» **EXCERPT**
# # # # #

This is this model + DFlash . Very decent performance, a bit below-par in tool calling compared to 3.6-35B (getting consisten 92 or 93 scores).

Will be running my real-world test now that takes multiple hours :)

Can we keep the MTP heads unquantised? I noticed the acceptance rates is not as good.

tbh I think most people are just using dflash now?

Not for production. DFlash is basically for code and benchmarks, otherwise it frankly does poorly. Also, at high concurrency, it usually doesn’t win.

I am using your original Qwen3.6 35B-A3B PrismaQuant 4.75 bit for some professional domain text and MTP at 3 positions just obliterated DFlash.

All of the above is subject to change if/when vLLM integrates DDTree, but until then, standard MTP is the winner for a lot of real workloads.

Same here, DFlash is awful in acceptance rates and real wall clock performance. It looks good in benchmarks, but actual real world its terrible. Stayed with MTP over all my models for now.

Rob I think this one might be a keeper. Still testing but it handles concurrent multi-modal loads very well. I am getting excellent throughput. I will let you know run into any issues but so far this might allow 27b and 35b to run on a single spark which would be really interesting.

# Qwen3.6-27B — PrismaSCOUT (Blackwell, NVFP4 + BF16)
# PrismaQuant export of Qwen/Qwen3.6-27B for vLLM compressed-tensors serving
# on NVIDIA Blackwell.

recipe_version: "1"
name: Qwen3.6-27B-PrismaSCOUT-Blackwell-NVFP4-BF16-vllm
description: vLLM serving Qwen3.6-27B-PrismaSCOUT-Blackwell-NVFP4-BF16-vllm

# HuggingFace model to download (optional, for --download-model)
model: rdtand/Qwen3.6-27B-PrismaSCOUT-Blackwell-NVFP4-BF16-vllm

solo_only: true

# Container image to use
container: vllm-node-tf5

build_args:
  - --tf5

mods:
  - mods/fix-qwen3.6-enhanced-chat-template

# Default settings (can be overridden via CLI)

# # # # #

(Text and element pointing rows)
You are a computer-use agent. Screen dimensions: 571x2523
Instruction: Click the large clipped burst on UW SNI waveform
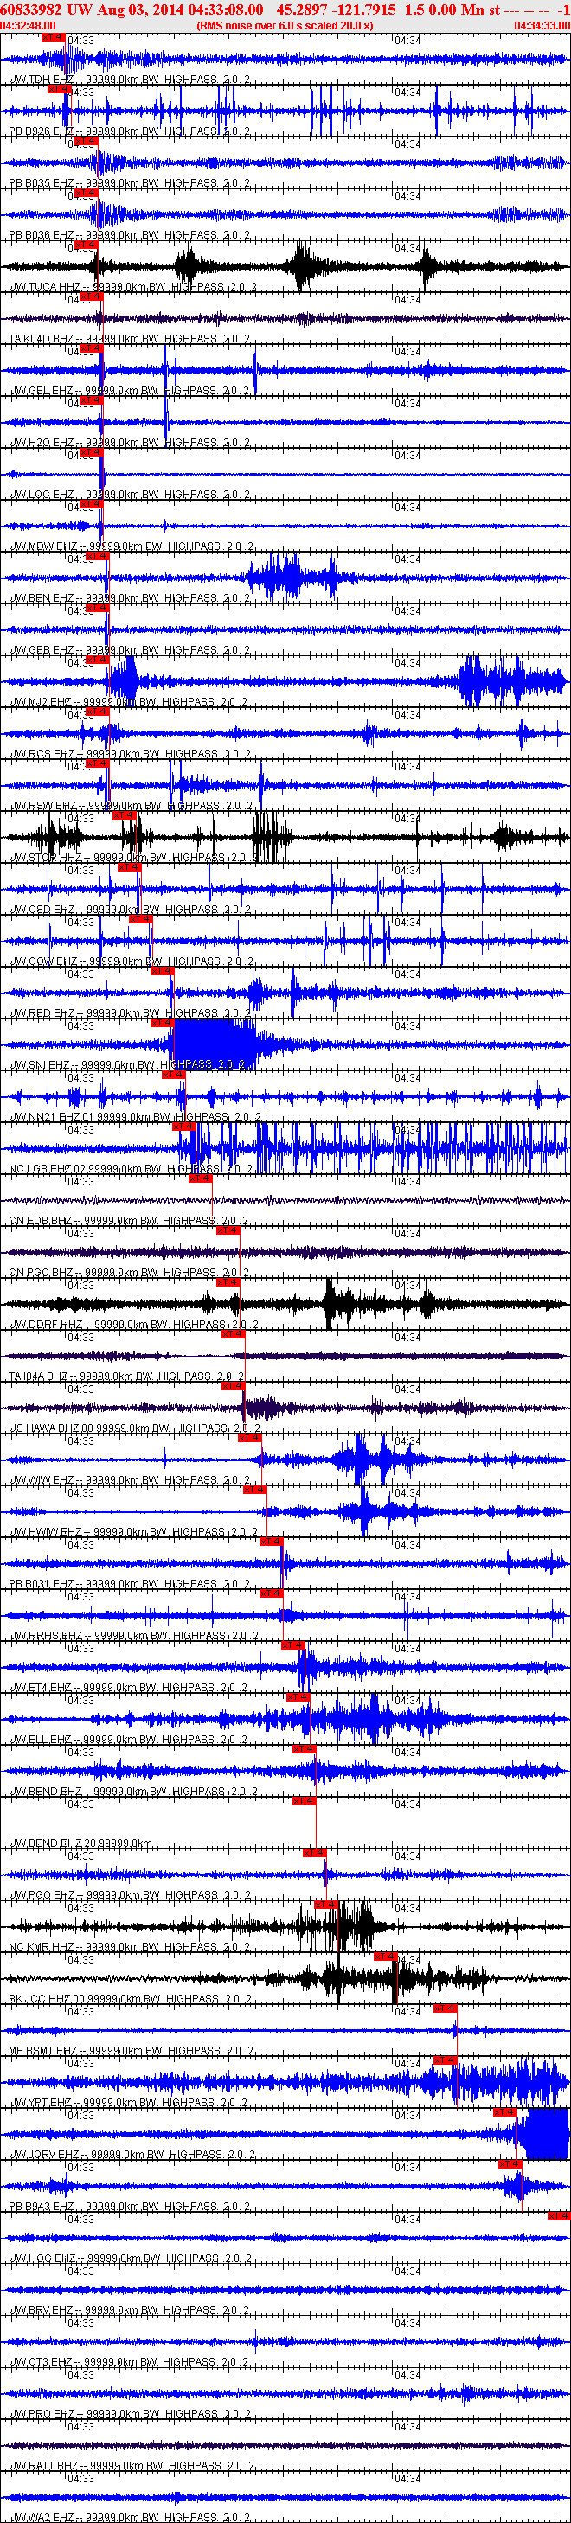click(x=211, y=1039)

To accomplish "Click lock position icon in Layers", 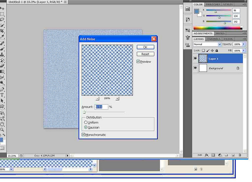I will (x=213, y=51).
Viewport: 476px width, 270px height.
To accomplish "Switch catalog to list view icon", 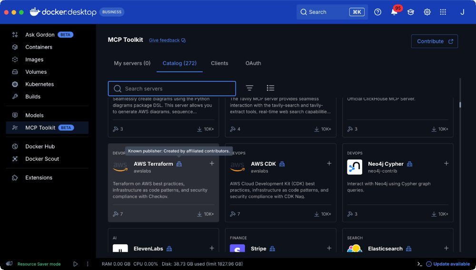I will coord(270,88).
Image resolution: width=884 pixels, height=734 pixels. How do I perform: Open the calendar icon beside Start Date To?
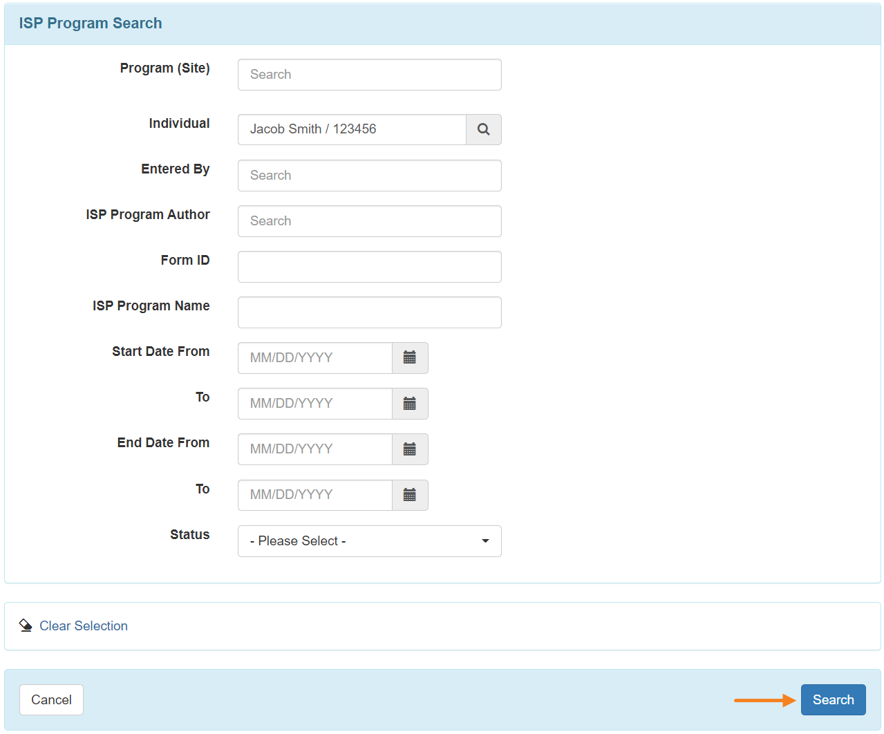(409, 403)
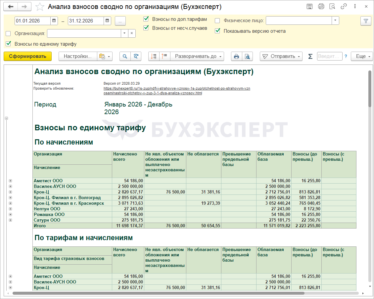
Task: Enable the Физическое лицо checkbox
Action: point(217,21)
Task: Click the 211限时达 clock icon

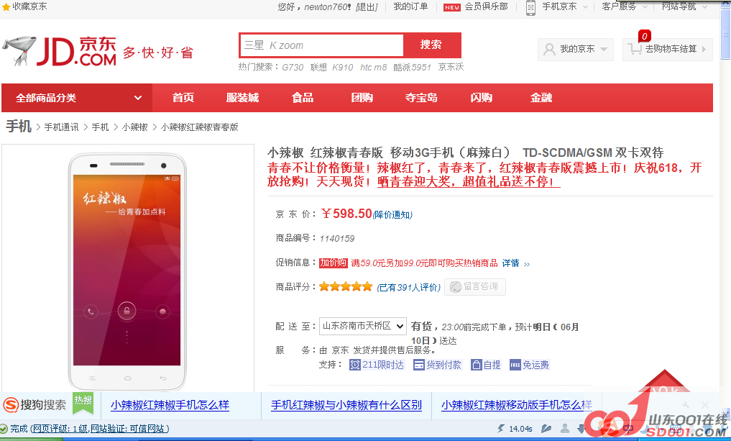Action: pos(355,365)
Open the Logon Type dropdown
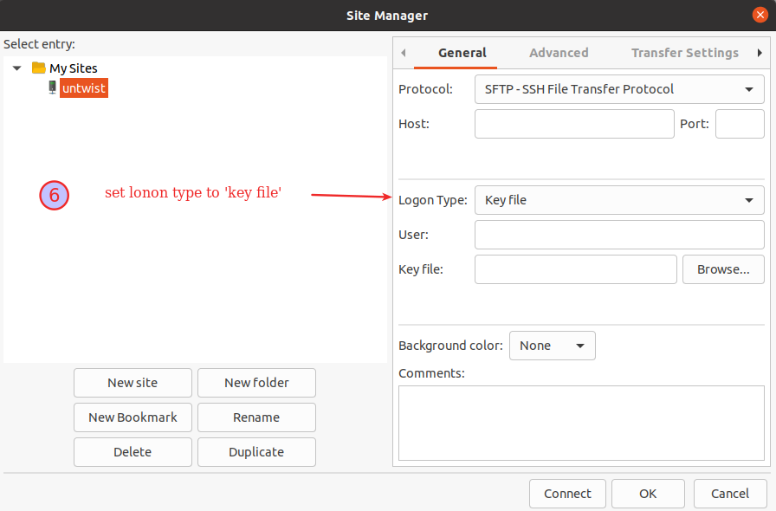The width and height of the screenshot is (776, 511). (618, 200)
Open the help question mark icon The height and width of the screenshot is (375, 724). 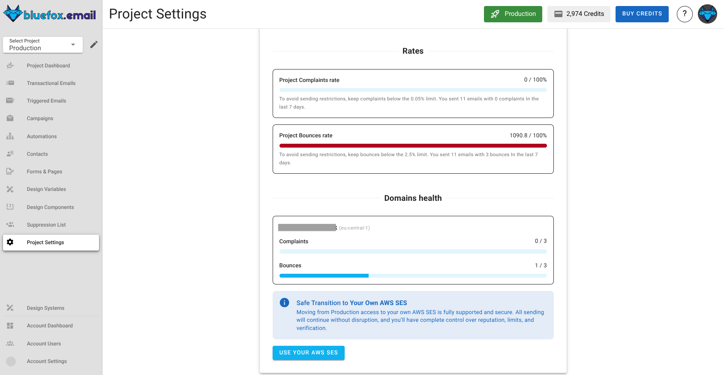pos(685,14)
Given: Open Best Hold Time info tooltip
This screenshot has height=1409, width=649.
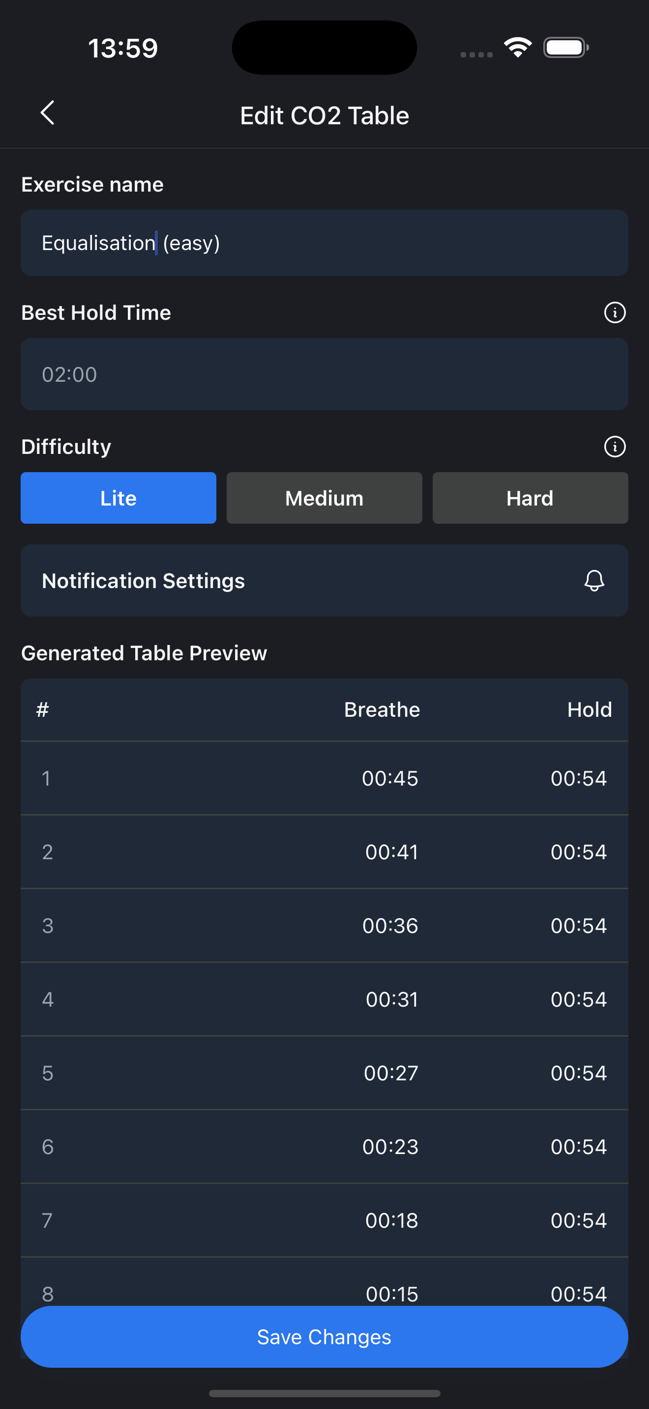Looking at the screenshot, I should (615, 312).

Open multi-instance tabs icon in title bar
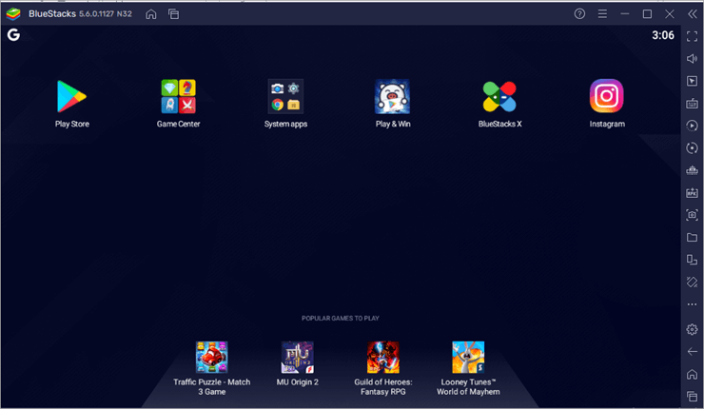click(173, 14)
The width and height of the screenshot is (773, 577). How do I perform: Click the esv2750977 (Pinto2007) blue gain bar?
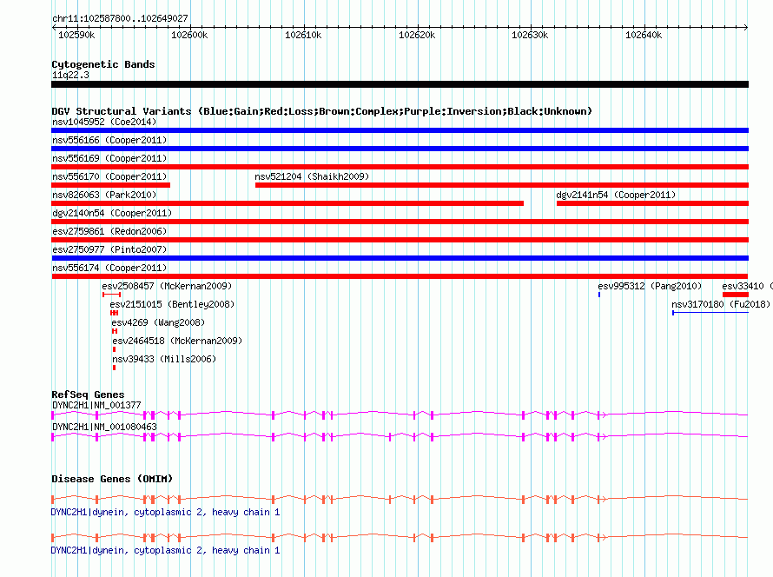point(400,258)
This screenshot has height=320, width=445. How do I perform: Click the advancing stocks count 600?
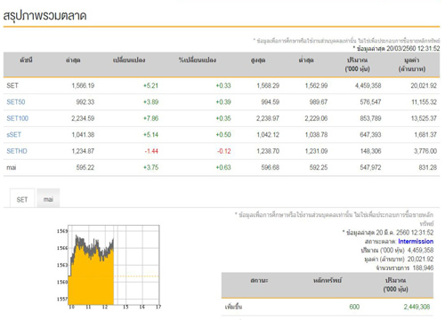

# # # # #

» **TASK REQUIREMENTS**
(a) Extract each line of the rows that contains the string "This", matching case exactly.
(b) Supply the next part of the forum thread about DFlash versus MTP, picking up after its final line.

» **THE REPLIES**
(a)
This screenshot has height=1409, width=649.
This screenshot has height=320, width=445. How do I perform: Click the advancing stocks count 600?

(b)
defaults:
  port: 8000
  host: 0.0.0.0
  max_model_len: 196608
  gpu_memory_utilization: 0.75
  max_num_batched_tokens: 32768
  max-num-seqs: 16
  served_model_name: qwen/qwen3.6-27b
  speculative_config: '{"method": "mtp", "num_speculative_tokens": 3}'

# Environment variables
env:
  VLLM_MARLIN_USE_ATOMIC_ADD: 1

# The vLLM serve command template
command: |
  vllm serve rdtand/Qwen3.6-27B-PrismaSCOUT-Blackwell-NVFP4-BF16-vllm \
  --served-model-name {served_model_name} \
  --max-model-len {max_model_len} \
  --gpu-memory-utilization {gpu_memory_utilization} \
  --max-num-batched-tokens {max_num_batched_tokens} \
  --max-num-seqs {max-num-seqs} \
  --port {port} \
  --host {host} \
  --quantization compressed-tensors \
  --load-format instanttensor \
  --enable-prefix-caching \
  --enable-chunked-prefill \
  --speculative-config '{speculative_config}' \
  --enable-auto-tool-choice \
  --tool-call-parser qwen3_coder \
  --chat-template qwen3.6-enhanced.jinja \
  --reasoning-parser qwen3

#  --language-model-only

What sort of performance are you getting on it?

Often peaking at around 360 t/s on 16 concurrent threads. This is transcribing pdf pages and extracting needle in haystack type data. There is plenty of headroom here, the kv cache is hardly being used.

Obviously you need a parallelisable workload to take advantage of this.

thank you very much for the recipe, where is it - mods/fix-qwen3.6-enhanced-chat-template ?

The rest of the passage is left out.